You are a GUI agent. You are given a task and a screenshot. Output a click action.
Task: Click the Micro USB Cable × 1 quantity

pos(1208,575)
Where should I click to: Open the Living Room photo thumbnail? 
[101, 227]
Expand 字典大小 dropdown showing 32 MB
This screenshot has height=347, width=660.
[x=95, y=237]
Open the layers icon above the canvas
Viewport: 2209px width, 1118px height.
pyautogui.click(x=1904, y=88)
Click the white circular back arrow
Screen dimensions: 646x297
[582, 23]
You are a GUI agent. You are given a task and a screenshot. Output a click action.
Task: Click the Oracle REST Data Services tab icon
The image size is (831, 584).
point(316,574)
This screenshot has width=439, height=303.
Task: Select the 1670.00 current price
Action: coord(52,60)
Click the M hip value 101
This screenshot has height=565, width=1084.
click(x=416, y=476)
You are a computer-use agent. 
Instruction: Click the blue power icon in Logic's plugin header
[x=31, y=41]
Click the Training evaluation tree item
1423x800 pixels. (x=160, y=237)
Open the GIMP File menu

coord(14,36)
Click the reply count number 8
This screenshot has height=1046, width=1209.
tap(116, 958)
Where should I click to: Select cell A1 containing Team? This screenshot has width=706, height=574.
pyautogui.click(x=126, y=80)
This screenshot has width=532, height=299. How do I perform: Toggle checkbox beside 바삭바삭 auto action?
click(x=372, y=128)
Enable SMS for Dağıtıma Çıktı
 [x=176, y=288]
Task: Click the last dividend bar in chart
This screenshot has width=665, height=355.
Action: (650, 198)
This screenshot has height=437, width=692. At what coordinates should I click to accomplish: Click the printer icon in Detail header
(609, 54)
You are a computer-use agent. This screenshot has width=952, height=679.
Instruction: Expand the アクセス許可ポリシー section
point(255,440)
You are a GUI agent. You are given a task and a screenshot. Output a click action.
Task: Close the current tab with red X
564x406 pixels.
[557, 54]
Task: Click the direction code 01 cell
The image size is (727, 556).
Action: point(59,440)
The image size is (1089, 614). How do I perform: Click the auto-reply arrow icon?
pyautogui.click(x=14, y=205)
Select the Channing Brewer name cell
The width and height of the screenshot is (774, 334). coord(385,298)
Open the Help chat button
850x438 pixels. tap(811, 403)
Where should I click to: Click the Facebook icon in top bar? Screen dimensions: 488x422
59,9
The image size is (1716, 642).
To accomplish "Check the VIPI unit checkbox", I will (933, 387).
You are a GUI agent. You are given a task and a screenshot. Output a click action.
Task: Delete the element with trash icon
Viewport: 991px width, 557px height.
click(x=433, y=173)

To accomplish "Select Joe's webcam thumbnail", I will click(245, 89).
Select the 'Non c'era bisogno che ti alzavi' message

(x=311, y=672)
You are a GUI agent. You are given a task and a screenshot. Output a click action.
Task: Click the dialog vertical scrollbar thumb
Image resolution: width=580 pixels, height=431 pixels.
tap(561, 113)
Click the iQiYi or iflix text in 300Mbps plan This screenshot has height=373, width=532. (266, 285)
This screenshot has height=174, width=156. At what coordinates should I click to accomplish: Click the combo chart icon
___
[SHORT PROBLEM]:
Starting at the first line of the items and ending at the line that contains "Action: coord(52,60)", copy out every line unchanged, including both of those lines.

[RESPONSE TO THIS TASK]:
You are a GUI agent. You are given a task and a screenshot. Output a click action.
Task: Click the Micro USB Cable × 1 quantity

pos(1208,575)
Where should I click to: Open the Living Room photo thumbnail? 
[101, 227]
Expand 字典大小 dropdown showing 32 MB
This screenshot has height=347, width=660.
[x=95, y=237]
Open the layers icon above the canvas
Viewport: 2209px width, 1118px height.
pyautogui.click(x=1904, y=88)
Click the white circular back arrow
Screen dimensions: 646x297
[582, 23]
You are a GUI agent. You are given a task and a screenshot. Output a click action.
Task: Click the Oracle REST Data Services tab icon
The image size is (831, 584).
point(316,574)
This screenshot has width=439, height=303.
Task: Select the 1670.00 current price
Action: coord(52,60)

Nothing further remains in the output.